→ **TASK DETAILS**: Which lines of the listing below contain the word "height"? Pull out each of them and copy it in full.

Begin DATA TO PROCESS

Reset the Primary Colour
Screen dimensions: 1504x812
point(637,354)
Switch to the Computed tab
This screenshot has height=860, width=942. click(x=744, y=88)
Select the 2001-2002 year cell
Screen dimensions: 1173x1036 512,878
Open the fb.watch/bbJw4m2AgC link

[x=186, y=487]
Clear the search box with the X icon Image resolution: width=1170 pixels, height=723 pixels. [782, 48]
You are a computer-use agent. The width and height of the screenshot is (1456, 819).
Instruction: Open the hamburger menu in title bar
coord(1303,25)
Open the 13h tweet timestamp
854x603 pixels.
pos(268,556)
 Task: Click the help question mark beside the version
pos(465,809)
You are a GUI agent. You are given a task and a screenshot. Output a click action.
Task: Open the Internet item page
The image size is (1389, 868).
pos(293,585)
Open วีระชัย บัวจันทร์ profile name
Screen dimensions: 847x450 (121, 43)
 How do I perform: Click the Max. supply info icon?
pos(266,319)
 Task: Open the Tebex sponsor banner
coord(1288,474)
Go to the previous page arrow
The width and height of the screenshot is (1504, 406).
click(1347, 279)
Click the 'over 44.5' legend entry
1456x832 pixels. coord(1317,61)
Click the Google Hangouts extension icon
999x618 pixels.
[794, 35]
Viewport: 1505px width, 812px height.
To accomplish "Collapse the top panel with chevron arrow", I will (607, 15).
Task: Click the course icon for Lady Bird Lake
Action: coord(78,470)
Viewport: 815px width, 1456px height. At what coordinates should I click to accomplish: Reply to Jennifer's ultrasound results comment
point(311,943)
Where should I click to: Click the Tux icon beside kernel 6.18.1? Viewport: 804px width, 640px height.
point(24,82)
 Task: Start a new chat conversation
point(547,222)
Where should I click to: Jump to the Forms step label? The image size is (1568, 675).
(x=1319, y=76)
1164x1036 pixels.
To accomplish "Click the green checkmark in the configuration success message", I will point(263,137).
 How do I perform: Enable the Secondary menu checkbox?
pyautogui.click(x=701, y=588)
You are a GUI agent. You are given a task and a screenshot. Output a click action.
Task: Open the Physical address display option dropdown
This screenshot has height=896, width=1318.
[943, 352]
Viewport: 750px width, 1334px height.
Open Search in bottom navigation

End DATA TO PROCESS

→ **FULL ANSWER**:
This screenshot has height=860, width=942. click(x=744, y=88)
Clear the search box with the X icon Image resolution: width=1170 pixels, height=723 pixels. [782, 48]
You are a computer-use agent. The width and height of the screenshot is (1456, 819).
The width and height of the screenshot is (1504, 406).
Viewport: 1505px width, 812px height.
Viewport: 815px width, 1456px height. At what coordinates should I click to accomplish: Reply to Jennifer's ultrasound results comment
Where should I click to: Click the Tux icon beside kernel 6.18.1? Viewport: 804px width, 640px height.
This screenshot has height=896, width=1318.
Viewport: 750px width, 1334px height.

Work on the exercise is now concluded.